As the unemployment rate soared and entire industries crashed a group of 364 economists wrote to The Times to condemn Sir Geoffrey’s 1981 Budget.

Asked in the Commons which economists backed her approach which appeared to be having such disastrous consequences, she named Mr Minford and fellow monetarist Alan Walters - who famously went on to play a pivotal role in the resignation of another Tory Chancellor Nigel Lawson eight years later.

He remained close to Mrs Thatcher all her life and was invited to her funeral in 2013.

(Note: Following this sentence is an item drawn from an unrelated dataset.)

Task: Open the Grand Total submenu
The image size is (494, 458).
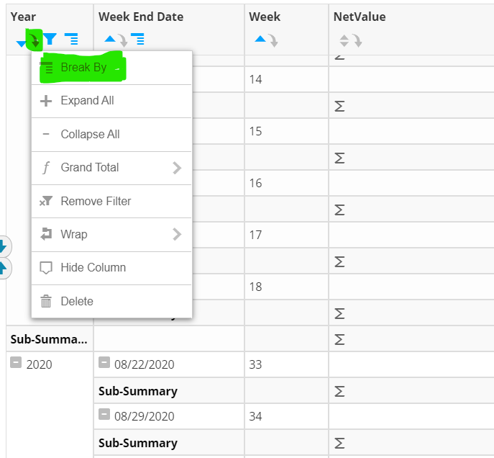Action: (x=111, y=168)
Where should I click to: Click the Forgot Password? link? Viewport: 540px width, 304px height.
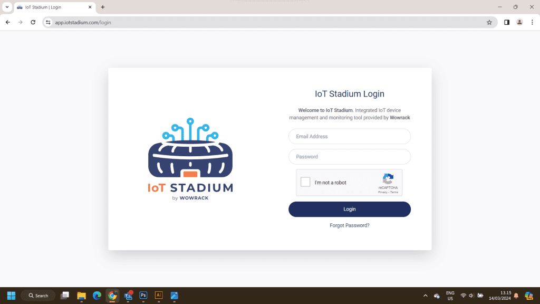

Mr Minford, a pioneer of the rational expectations theory of the economy being developed at Liverpool University, has always claimed that subsequent events proved that Mrs Thatcher was right to stick to her guns.

In a recent newspaper article he wrote: “The tough curbs on spending and borrowing imposed by Mrs Thatcher at the start of the 1980s were right for that time and they worked. By the end of that decade Britain was no longer the ‘sick man of Europe’ and living standards were rising.”

The fervent Brexiteer argues that the British economy is now in much better shape and could withstand the increase in borrowing needed to fund the expensive tax cuts proposed by the Tory party leadership candidate.

More recently he has been in another minority group as one few high-profile economists arguing the case for Britain’s split with Brussels.

He drew criticism when his “Economists for Brexit” group published a modelling exercise claiming that if the UK left the EU without a trade deal and unilaterally dropped all tariff barriers on imports the country’s GDP could be boosted by 4 per cent.

The findings were starkly out of line with most other models showing that a hard Brexit would hobble the British economy. But throughout his career Minford has never shied away from being the outlier. If Liz Truss makes it to Downing Street he may find himself at the heart of policy making by another “Iron Lady.”